In 1998, Robert O. Paxton defined five stages that a state takes while descending into fascism: intellectual exploration, rooting, arrival to power, exercise of power, and a descent into radicalization or entropy.
In the beginning, there is a sense of promise; a restored nation, united by people bleeding for a common cause.
I have found the descent into cognitive dissonance mirrors these same steps.
The knowing, the rejecting, the anything to make us feel as if we are just. We give into what people feed us every day; brush your teeth two times a day and if you don’t you’ll get cavities, work a job, get a car, but don’t waste gas or else you’ll be the one contributing to the biggest climate catastrophe of the human era.
And what do we do when faced with it? We continue to scroll and eat our burgers in ignorance, rejection, or both.
By this age, I am familiar with societal “shoulds” and “shouldn’ts.” I can play into the regime that wants me to feel guilty about not brushing my teeth, but it's difficult when face to face with increasing temperatures, flooding or a dead deer on the side of the road.
How do I overcome the guilt of participating in systems that contribute to death and destruction? Is there any way to make myself feel better?
2. Rooting
As fascist ideas gain traction, these movements aim to gain political power through democratic or revolutionary means. They may form political parties, engage in propaganda campaigns, or build paramilitary organizations to intimidate opponents and assert control.
The case of climate change is something of a perplexity. For those residing in a resourced country, it often does not impact day-to-day livelihoods, though its effects are noticed. When presented with dire headlines we tend to turn our backs.
Let’s be honest, it is much more comfortable to sit on the couch than to take action. Four years of studying the environment and I still can’t bother to throw plastic into the bright blue bin.
It seems like the answer to this dissonance is found in our brains. Neurologists say that part of the reason humans are slow to act in regard to the future is that the human brain has spent nearly 200,000 years focused on the present. “Find food. Make shelter. Survive.”
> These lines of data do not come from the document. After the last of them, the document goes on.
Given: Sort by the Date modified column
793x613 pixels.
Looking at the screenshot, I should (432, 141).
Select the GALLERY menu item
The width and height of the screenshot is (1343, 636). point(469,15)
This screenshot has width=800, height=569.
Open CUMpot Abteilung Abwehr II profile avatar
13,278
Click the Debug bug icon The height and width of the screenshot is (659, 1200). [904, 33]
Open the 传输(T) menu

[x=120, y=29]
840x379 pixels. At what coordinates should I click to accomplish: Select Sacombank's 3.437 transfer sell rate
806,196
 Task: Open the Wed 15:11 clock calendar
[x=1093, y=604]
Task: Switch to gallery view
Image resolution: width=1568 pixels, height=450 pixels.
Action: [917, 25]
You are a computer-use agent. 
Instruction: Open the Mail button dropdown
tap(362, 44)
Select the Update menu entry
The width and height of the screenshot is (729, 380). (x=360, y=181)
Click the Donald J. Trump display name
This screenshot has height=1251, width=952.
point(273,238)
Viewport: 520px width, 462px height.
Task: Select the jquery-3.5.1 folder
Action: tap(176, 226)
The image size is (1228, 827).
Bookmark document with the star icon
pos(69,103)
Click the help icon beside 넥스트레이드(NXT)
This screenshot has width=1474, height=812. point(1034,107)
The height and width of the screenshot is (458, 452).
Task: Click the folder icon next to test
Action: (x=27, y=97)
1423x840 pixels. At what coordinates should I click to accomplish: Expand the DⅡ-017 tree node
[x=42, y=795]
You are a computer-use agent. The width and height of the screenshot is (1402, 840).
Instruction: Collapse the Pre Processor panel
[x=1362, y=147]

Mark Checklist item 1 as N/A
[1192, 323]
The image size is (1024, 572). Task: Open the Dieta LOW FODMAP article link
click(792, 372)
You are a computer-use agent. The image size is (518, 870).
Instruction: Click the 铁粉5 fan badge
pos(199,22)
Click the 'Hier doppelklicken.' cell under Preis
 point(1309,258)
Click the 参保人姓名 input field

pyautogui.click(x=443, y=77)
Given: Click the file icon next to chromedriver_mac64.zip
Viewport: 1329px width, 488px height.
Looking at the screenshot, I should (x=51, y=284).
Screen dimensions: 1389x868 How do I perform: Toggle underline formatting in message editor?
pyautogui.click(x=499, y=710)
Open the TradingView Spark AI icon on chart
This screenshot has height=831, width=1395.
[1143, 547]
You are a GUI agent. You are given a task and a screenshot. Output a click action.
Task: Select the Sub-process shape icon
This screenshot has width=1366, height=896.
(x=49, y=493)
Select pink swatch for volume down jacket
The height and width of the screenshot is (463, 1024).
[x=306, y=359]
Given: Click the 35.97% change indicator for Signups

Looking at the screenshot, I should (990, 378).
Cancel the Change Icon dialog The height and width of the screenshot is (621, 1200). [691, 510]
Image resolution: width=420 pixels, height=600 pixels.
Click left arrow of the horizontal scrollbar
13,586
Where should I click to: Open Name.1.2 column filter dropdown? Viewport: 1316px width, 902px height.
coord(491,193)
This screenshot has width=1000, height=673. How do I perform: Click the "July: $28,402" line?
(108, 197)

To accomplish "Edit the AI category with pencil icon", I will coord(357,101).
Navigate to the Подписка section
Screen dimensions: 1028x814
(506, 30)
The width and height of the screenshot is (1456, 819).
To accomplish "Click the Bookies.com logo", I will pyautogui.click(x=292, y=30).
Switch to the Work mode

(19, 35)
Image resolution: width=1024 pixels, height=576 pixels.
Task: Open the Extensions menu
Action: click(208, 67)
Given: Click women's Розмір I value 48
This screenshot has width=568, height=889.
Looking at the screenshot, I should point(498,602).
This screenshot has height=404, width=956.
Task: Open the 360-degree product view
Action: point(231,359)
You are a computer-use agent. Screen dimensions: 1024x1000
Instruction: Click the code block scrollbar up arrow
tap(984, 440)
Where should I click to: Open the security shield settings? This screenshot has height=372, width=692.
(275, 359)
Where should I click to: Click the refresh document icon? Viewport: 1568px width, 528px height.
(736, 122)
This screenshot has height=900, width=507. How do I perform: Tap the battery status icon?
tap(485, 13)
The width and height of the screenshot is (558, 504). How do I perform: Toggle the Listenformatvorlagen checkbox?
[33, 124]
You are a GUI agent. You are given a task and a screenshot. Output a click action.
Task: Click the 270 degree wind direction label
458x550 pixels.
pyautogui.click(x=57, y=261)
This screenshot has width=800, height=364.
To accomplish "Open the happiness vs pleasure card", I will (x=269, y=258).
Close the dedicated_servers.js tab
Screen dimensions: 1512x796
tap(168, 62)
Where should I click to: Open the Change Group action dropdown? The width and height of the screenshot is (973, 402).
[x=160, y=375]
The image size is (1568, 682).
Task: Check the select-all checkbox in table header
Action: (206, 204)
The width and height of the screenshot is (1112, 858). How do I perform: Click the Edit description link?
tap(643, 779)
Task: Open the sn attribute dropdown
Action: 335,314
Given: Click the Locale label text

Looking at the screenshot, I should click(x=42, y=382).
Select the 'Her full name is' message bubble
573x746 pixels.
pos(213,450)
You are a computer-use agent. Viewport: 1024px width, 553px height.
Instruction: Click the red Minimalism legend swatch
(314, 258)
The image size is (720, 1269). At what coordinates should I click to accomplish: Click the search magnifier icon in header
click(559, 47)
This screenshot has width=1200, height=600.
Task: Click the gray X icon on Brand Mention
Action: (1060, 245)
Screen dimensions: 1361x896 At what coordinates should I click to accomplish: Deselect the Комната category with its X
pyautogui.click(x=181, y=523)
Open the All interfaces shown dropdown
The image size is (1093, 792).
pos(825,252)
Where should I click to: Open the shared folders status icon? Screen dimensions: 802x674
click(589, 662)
We have only just begun to contemplate time, and by extension the future, within the last few hundred years.
And it seems that making the future tangible is something that is only reserved for people who have the time to do it. Most of the working class around the world are plagued by what they will eat for dinner, when they will get their next food stamps, or when the next rent payment is due. Why should they care about which glacier will melt next?
Usually, the problem has rooted long before the dissonance arises. If lawmakers in the 1980s had taken warnings about pollution more seriously, I might not be facing the dissonance I feel around climate change today.
Fascism finds the people who are tired of blaming themselves, who want to learn how to feel better about the dissonance. People want something to believe in to get them to the next paycheck, and the government plays with us like puppets on strings. They know that if people only worry about survival, they can’t afford to care about climate change.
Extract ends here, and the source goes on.